In accordance with the GDPR, you have the right to:

request access to your personal information (commonly known as a “data subject access request”). This enables you to receive a copy of the personal information we hold about you;
request correction of the personal information that we hold about you. This enables you to have any incomplete or inaccurate information we hold about you corrected;
request the erasure of your personal information. This enables you to ask us to remove/delete personal information where there is no legitimate reason for us continuing to process it;
object to processing of your personal information where we are relying on a legitimate interest (or those of a third party) and there is something about your particular situation which makes you want to object to processing on this ground;
request the restriction of processing of your personal information. This enables you to ask us to suspend the processing of personal information about you, for example if you want us to establish its accuracy or the reason for processing it;
withdraw your prior consent to processing of your personal information;
the right to object to a decision based solely on automated processing, including profiling.

To exercise your rights, you can contact us at support@excellium-securities.com or write us at the following registered address:412 Rte d’Esch, 1471 Cessange Luxembourg.We will respond to your request without undue delay and at the latest within 1 calendar month upon receiving your email or letter sent to our registered address.

COOKIES

We use cookies on our Site to provide you with a more relevant and effective experience, including presenting web pages according to your needs or preferences. Cookies are text files that an Internet browser saves on a computer. Cookies are used by numerous web servers and websites.
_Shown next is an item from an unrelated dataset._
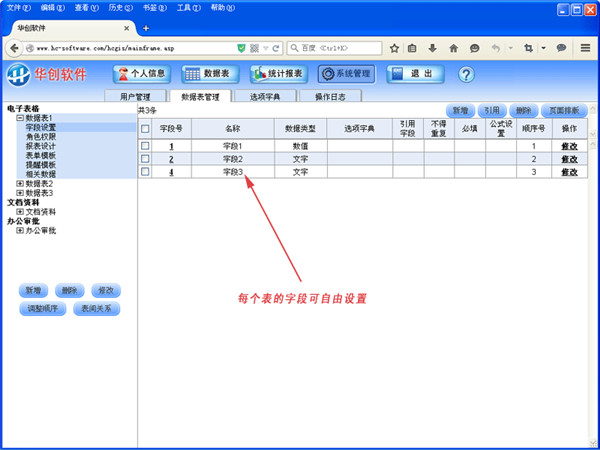Open 个人信息 from the top toolbar

click(141, 74)
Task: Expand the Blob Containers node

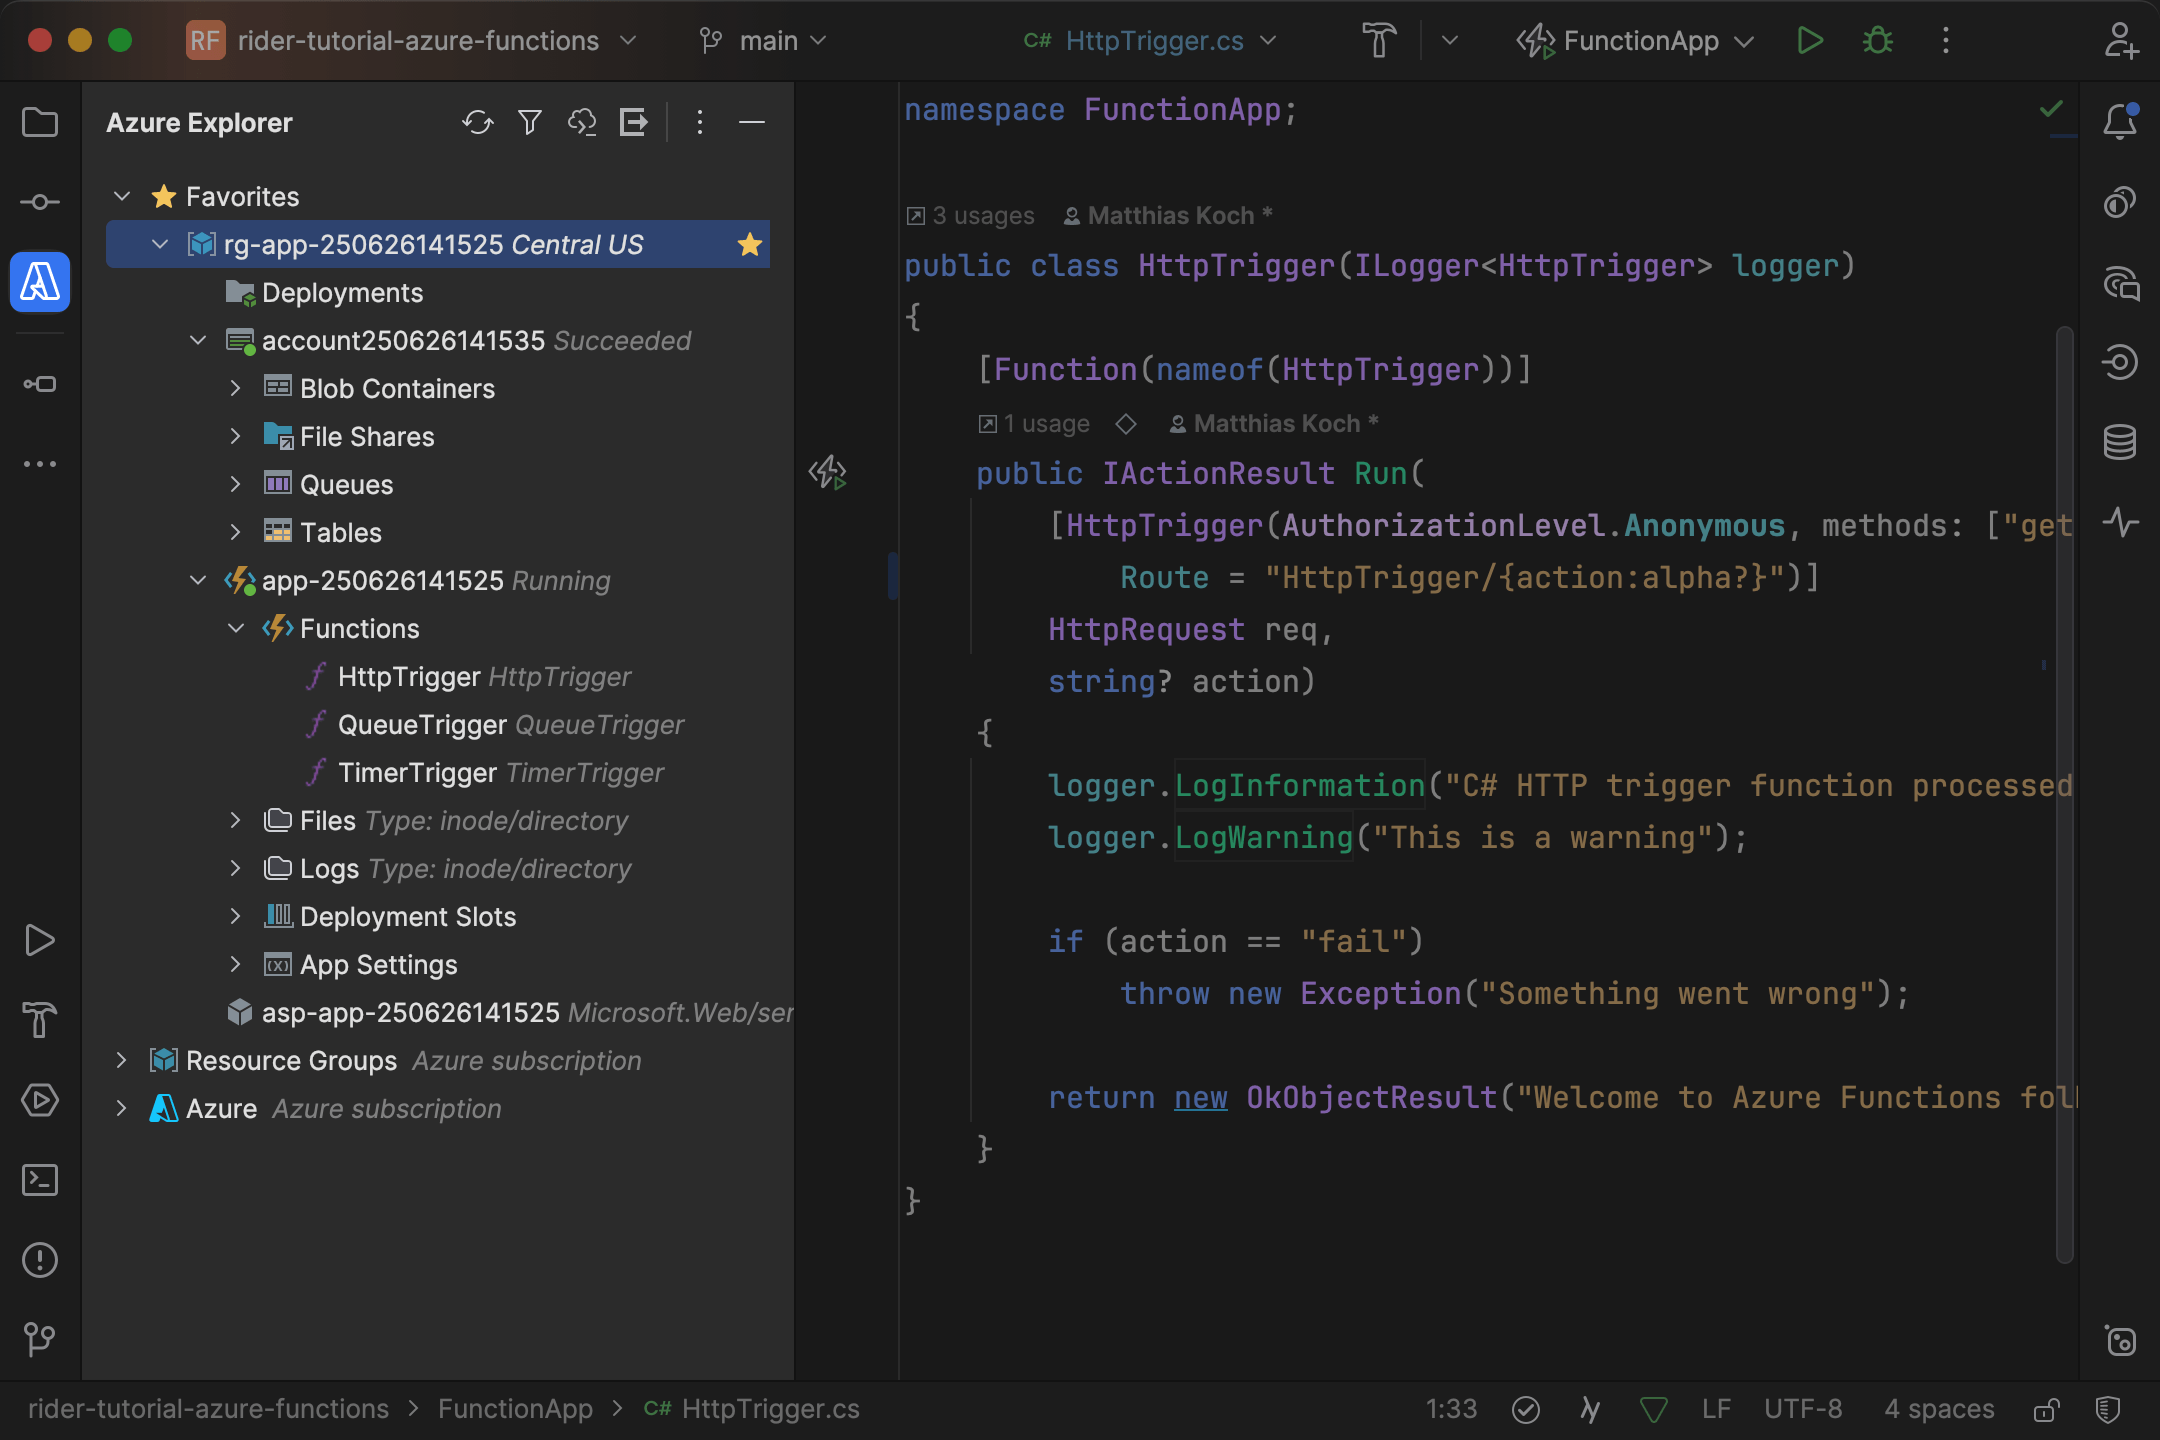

A so-called cookie ID can be found in many cookies, which can be used to identify and recognize a particular Internet browser.

A cookie is made up of a string of characters that allows servers and webpages to be identified with the particular web browser that the cookie was saved in. This enables websites and services that are visited to distinguish the user’s specific browser from other browsers that may contain different cookies.

TECHNOLOGY IMPROVEMENTS

We strive to improve functionality on the Site through technology changes. This may mean a change to the way in which personal information is collected or used. The impact of any technology changes which may affect your privacy will be notified in this Privacy Policy at the time of the change.

LINKS TO THIRD PARTY WEBSITES

Our Site may have links to external third-party websites. Please note, however, that third party websites are not covered by this Privacy Policy and those sites are not subject to our privacy standards and procedures. Please check with each third party as to their privacy practices and procedures.

HANDLING OF COMPLAINTS

If you have a concern about any aspect of our privacy practices, you can make a complaint. This will be acted upon promptly. To make a complaint, please contact us via one of the methods set below.

If you are not satisfied with our response to your complaint, you have the right to lodge a complaint with our supervisory authority, the National Commission for Data Protection (Commission Nationale pour la Protection des Données (CNPD)). You can find details about how to do this on the CNPD website at https://cnpd.public.lu/en.html or by calling their main line on (+352) 26 10 60-1.

HOW TO CONTACT US

If you have any questions about this Privacy Policy or want to exercise your rights, please contact us by:
• email at support@excellium-securities.com; or
• writing at our registered address: 412 Rte d’Esch, 1471 Cessange Luxembourg.

PRIVACY POLICY CHANGES

We reserve the right to update this Privacy Policy at any time. The changes will become effective on the day the revised Privacy Policy is published on our Site. Please do not access or use our Site or related services if you do not want to abide by the revisions to this Privacy Policy.

Last update of this Privacy Policy: 09 January 2025.